Highlights of the Report follow below:
- In 2011, global installed capacity of hydropower reached 970 gigawatts (GW), a 1.6 percent increase from the previous year, while geothermal cumulative capacity reached 11.2 GW, slowing to below 1 percent for the first time since 2002.
- Hydroelectricity accounted for almost 6 percent of primary energy consumption among members of the Organisation for Economic Co-operation and Development (OECD).
- On a regional basis, South America and Central America are most dependent on hydroelectricity relative to total energy use.
- Although hydropower plays the least important role in the Middle East, the region experienced the greatest growth in hydroelectricity consumption in 2011, at almost 22 percent. North America was next, with an increase slightly under 14 percent. In contrast, usage fell by almost 9 percent in Europe and Eurasia and by 0.6 percent in the Asia Pacific region.
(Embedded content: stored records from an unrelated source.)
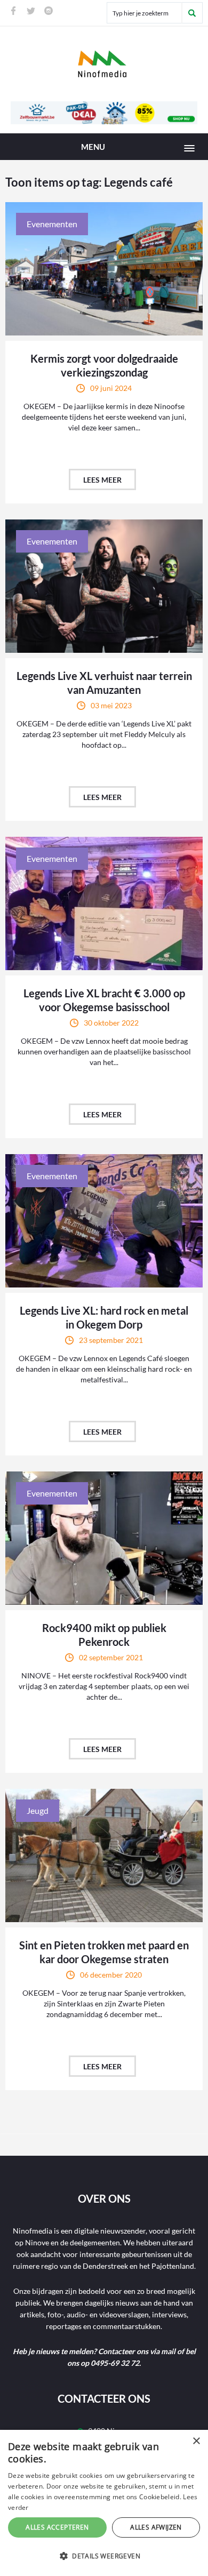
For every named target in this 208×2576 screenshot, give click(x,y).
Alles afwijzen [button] (156, 2527)
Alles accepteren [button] (57, 2527)
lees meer (102, 479)
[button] (104, 2556)
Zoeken (192, 12)
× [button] (196, 2441)
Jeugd (38, 1810)
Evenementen (52, 224)
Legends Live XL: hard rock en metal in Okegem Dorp (104, 1317)
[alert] (104, 2503)
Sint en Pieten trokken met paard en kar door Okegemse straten (104, 1952)
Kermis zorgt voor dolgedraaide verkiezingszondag (104, 365)
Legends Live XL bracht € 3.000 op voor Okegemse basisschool (104, 1000)
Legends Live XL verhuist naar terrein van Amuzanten (104, 682)
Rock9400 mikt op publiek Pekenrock (104, 1634)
- Although some 150 countries produce hydropower, half of the global capacity was concentrated in just five nations at the end of 2011. China remains the leader, with 212 GW installed, followed by Brazil (82.2 GW), the United States (79 GW), Canada (76.4 GW), and Russia (46 GW).
- Hydropower continues to be one of the most cost-effective renewable energy generation sources. Typical costs are in the range of 2-13 U.S. cents per kilowatt-hour for existing grid-connected hydropower plants and 5-10 cents per kilowatt-hour for new plants. Micro-hydropower installations (0.1 kilowatt to 1 megawatt), which are typically used in rural communities not connected to the national grid, generate at 5-40 cents per kilowatt-hour.
- Global consumption of hydropower continued to increase in 2011, reaching 3,498 terawatt-hours.
- A total of 25 GW of new hydropower capacity was added in 2011, less than in previous years, with China, Vietnam, Brazil, India, and Canada responsible for 75 percent of the added capacity.